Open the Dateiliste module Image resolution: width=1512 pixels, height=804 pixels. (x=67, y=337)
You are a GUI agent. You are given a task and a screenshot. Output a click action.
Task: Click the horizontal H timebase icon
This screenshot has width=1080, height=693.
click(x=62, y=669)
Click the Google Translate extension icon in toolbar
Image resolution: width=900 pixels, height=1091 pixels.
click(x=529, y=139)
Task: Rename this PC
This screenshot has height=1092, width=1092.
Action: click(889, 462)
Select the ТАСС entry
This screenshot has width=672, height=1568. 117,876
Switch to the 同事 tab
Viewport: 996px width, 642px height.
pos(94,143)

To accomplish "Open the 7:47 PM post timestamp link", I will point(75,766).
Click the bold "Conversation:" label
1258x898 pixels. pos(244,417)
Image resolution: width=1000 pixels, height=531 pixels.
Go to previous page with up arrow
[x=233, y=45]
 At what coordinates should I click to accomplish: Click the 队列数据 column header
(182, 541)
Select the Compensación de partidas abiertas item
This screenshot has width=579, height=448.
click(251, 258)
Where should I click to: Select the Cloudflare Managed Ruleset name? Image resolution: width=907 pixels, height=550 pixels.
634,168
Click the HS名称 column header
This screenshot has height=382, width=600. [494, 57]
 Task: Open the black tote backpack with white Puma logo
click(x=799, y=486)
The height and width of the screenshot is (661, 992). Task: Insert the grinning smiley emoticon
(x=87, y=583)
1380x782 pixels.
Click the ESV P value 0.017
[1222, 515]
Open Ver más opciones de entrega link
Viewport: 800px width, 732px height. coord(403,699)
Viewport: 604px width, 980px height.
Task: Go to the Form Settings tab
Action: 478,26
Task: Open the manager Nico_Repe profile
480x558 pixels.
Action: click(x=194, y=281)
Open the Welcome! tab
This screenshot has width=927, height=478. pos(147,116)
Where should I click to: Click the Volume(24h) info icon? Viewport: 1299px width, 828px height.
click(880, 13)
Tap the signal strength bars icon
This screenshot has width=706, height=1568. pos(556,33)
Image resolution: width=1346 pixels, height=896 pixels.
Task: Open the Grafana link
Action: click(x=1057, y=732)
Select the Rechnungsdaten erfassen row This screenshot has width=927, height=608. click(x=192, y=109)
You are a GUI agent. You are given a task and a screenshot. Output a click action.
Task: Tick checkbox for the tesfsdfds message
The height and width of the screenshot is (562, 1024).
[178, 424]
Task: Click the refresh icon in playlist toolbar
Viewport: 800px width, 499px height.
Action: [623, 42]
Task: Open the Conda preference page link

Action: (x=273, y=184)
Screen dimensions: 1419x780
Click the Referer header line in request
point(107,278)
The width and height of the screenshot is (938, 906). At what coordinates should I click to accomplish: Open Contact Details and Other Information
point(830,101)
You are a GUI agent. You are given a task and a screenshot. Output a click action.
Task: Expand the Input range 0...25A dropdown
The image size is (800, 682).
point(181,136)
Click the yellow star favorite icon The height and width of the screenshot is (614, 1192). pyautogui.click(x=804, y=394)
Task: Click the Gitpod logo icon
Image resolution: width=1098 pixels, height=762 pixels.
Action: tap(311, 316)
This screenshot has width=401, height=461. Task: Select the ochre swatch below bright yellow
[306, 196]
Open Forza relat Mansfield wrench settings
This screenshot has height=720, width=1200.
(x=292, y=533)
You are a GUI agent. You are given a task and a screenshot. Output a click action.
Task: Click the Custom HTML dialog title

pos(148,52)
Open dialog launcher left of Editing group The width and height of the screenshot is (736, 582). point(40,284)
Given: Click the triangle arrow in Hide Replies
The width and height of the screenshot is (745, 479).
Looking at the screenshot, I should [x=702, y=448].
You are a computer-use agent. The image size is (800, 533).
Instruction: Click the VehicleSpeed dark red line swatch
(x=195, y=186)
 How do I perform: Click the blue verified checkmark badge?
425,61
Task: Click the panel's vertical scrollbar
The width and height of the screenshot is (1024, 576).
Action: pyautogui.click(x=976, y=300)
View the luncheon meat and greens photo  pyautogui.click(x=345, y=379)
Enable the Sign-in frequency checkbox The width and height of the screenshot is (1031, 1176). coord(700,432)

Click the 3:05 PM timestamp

◆ What to do: All the records above need to be printed exactly.

◆ Reply to the task:
Open the Dateiliste module Image resolution: width=1512 pixels, height=804 pixels. (x=67, y=337)
You are a GUI agent. You are given a task and a screenshot. Output a click action.
Task: Click the horizontal H timebase icon
This screenshot has width=1080, height=693.
click(x=62, y=669)
Click the Google Translate extension icon in toolbar
Image resolution: width=900 pixels, height=1091 pixels.
click(x=529, y=139)
Task: Rename this PC
This screenshot has height=1092, width=1092.
Action: click(889, 462)
Select the ТАСС entry
This screenshot has width=672, height=1568. 117,876
Switch to the 同事 tab
Viewport: 996px width, 642px height.
pos(94,143)

To accomplish "Open the 7:47 PM post timestamp link", I will point(75,766).
Click the bold "Conversation:" label
1258x898 pixels. pos(244,417)
Image resolution: width=1000 pixels, height=531 pixels.
Go to previous page with up arrow
[x=233, y=45]
 At what coordinates should I click to accomplish: Click the 队列数据 column header
(182, 541)
Select the Compensación de partidas abiertas item
This screenshot has width=579, height=448.
click(251, 258)
Where should I click to: Select the Cloudflare Managed Ruleset name? Image resolution: width=907 pixels, height=550 pixels.
634,168
Click the HS名称 column header
This screenshot has height=382, width=600. [494, 57]
 Task: Open the black tote backpack with white Puma logo
click(x=799, y=486)
The height and width of the screenshot is (661, 992). Task: Insert the grinning smiley emoticon
(x=87, y=583)
1380x782 pixels.
Click the ESV P value 0.017
[1222, 515]
Open Ver más opciones de entrega link
Viewport: 800px width, 732px height. coord(403,699)
Viewport: 604px width, 980px height.
Task: Go to the Form Settings tab
Action: 478,26
Task: Open the manager Nico_Repe profile
480x558 pixels.
Action: click(x=194, y=281)
Open the Welcome! tab
This screenshot has width=927, height=478. pos(147,116)
Where should I click to: Click the Volume(24h) info icon? Viewport: 1299px width, 828px height.
click(880, 13)
Tap the signal strength bars icon
This screenshot has width=706, height=1568. pos(556,33)
Image resolution: width=1346 pixels, height=896 pixels.
Task: Open the Grafana link
Action: click(x=1057, y=732)
Select the Rechnungsdaten erfassen row This screenshot has width=927, height=608. click(x=192, y=109)
You are a GUI agent. You are given a task and a screenshot. Output a click action.
Task: Tick checkbox for the tesfsdfds message
The height and width of the screenshot is (562, 1024).
[178, 424]
Task: Click the refresh icon in playlist toolbar
Viewport: 800px width, 499px height.
Action: [623, 42]
Task: Open the Conda preference page link

Action: (x=273, y=184)
Screen dimensions: 1419x780
Click the Referer header line in request
point(107,278)
The width and height of the screenshot is (938, 906). At what coordinates should I click to accomplish: Open Contact Details and Other Information
point(830,101)
You are a GUI agent. You are given a task and a screenshot. Output a click action.
Task: Expand the Input range 0...25A dropdown
The image size is (800, 682).
point(181,136)
Click the yellow star favorite icon The height and width of the screenshot is (614, 1192). pyautogui.click(x=804, y=394)
Task: Click the Gitpod logo icon
Image resolution: width=1098 pixels, height=762 pixels.
Action: tap(311, 316)
This screenshot has width=401, height=461. Task: Select the ochre swatch below bright yellow
[306, 196]
Open Forza relat Mansfield wrench settings
This screenshot has height=720, width=1200.
(x=292, y=533)
You are a GUI agent. You are given a task and a screenshot. Output a click action.
Task: Click the Custom HTML dialog title

pos(148,52)
Open dialog launcher left of Editing group The width and height of the screenshot is (736, 582). point(40,284)
Given: Click the triangle arrow in Hide Replies
The width and height of the screenshot is (745, 479).
Looking at the screenshot, I should [x=702, y=448].
You are a computer-use agent. The image size is (800, 533).
Instruction: Click the VehicleSpeed dark red line swatch
(x=195, y=186)
 How do I perform: Click the blue verified checkmark badge?
425,61
Task: Click the panel's vertical scrollbar
The width and height of the screenshot is (1024, 576).
Action: pyautogui.click(x=976, y=300)
View the luncheon meat and greens photo  pyautogui.click(x=345, y=379)
Enable the Sign-in frequency checkbox The width and height of the screenshot is (1031, 1176). coord(700,432)

Click the 3:05 PM timestamp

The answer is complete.